『しあわせのかおり』 ロケ地の金沢大野町の港が良い。日常を丁寧に生きることの大切さ。
評価 ☆☆
あらすじ
金沢のとある港町にある小さな中華料理店がある。強面で無口な王という中年の男性がひとり切り盛りしている。実に繊細で優しい中華料理を出すことで、ファンも多く、店は賑わっていた。そんな海飯店にひとりの女性がやってきた。
映画を観ることだけで自分は幸せな気分を味わうことができても、他人を幸せにできるはずはない。自分が感動した映画を人に伝えることで人を幸せにできるかもしれない。いや、それは思い上がりかもしれない。それはわからない。
3月11日に起こった東日本震災に関して、いろんなひとがいろんなことをいっている。僕は関東のある場所で震度5弱の揺れに会い、近しい何人かの行方がわからなくなるなどを体験した。そのことでさまざまな思いや考えを持つことになった。
家族のこと、他人のこと、政治のこと、社会のこと、そして自分のこと。いつかどこかで話すことになるかもしれないが、いまはその時期ではない。
これらをひっくるめて僕はこの映画をオススメしたい。『しあわせのかおり』。2008年公開の映画で、監督は三原光尋。出演は藤竜也、中谷美紀など。料理に関する物語である。ある町の、小さいけれど美味しいと評判の中華料理店を経営する料理人がいて、彼が病気で倒れる。その後をシングルマザーの女性が継ごうとするというもの。
料理の場面が素敵である。美味しそうに撮影されている以前に料理を作るシーンが丁寧に描かれている。「丁寧な仕事をすること」は僕にとってひとつの戒めだ。自分が仕事をする際に心がけているにも関わらず、なかなかできない。この戒めは料理だけではない。すべての事柄に対する心構えだと思う。
話の起伏は大きくない。ハリウッド映画がどちらかというとレストランで食事するという感じなのに対して、『しあわせのかおり』は自分の家で作って食べている感じだ。素人ながらも、心を込めて作っている毎日の料理である。ハリウッド映画がハレならば、この映画はケといってもいいかもしれない。
東日本大震災で起こったことを考えると僕は日常の大切さを感じざるをえない。ケがあってこそハレが存在する。日常を充実させることが生活の基本である。しかし、ある時、その日常が失われる。誰かが失った日常を憂い、悲しみ、戻すことを願うのはどんな形であれ肯定されるべきだ。同時に日常を戻すことを阻むさまざまな要因はもちろん否定されるべきだとも考えられる。原発を含めて。

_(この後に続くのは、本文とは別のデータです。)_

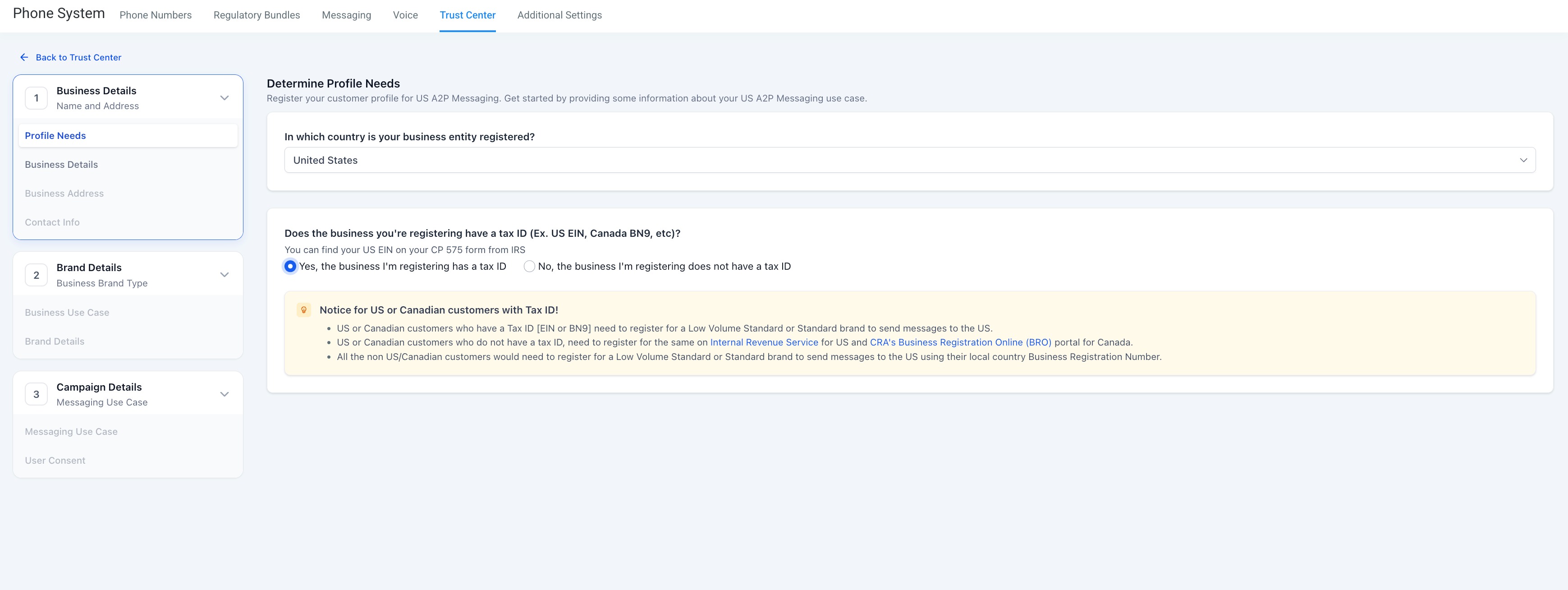Collapse the Business Details section chevron
The image size is (1568, 590).
click(224, 97)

この映画はハレとケの物語でもある。日常の中の幸せは、失ってはじめてわかるものなのかもしれない。このような映画を見た後でひとは本当に元気になれるのかもしれない。もちろん『ロッキー』などもいいんだけど。
この映画は、震災前に僕が見た最後の作品だった。被災した皆さんに平和な日常が戻るよう心から祈っています。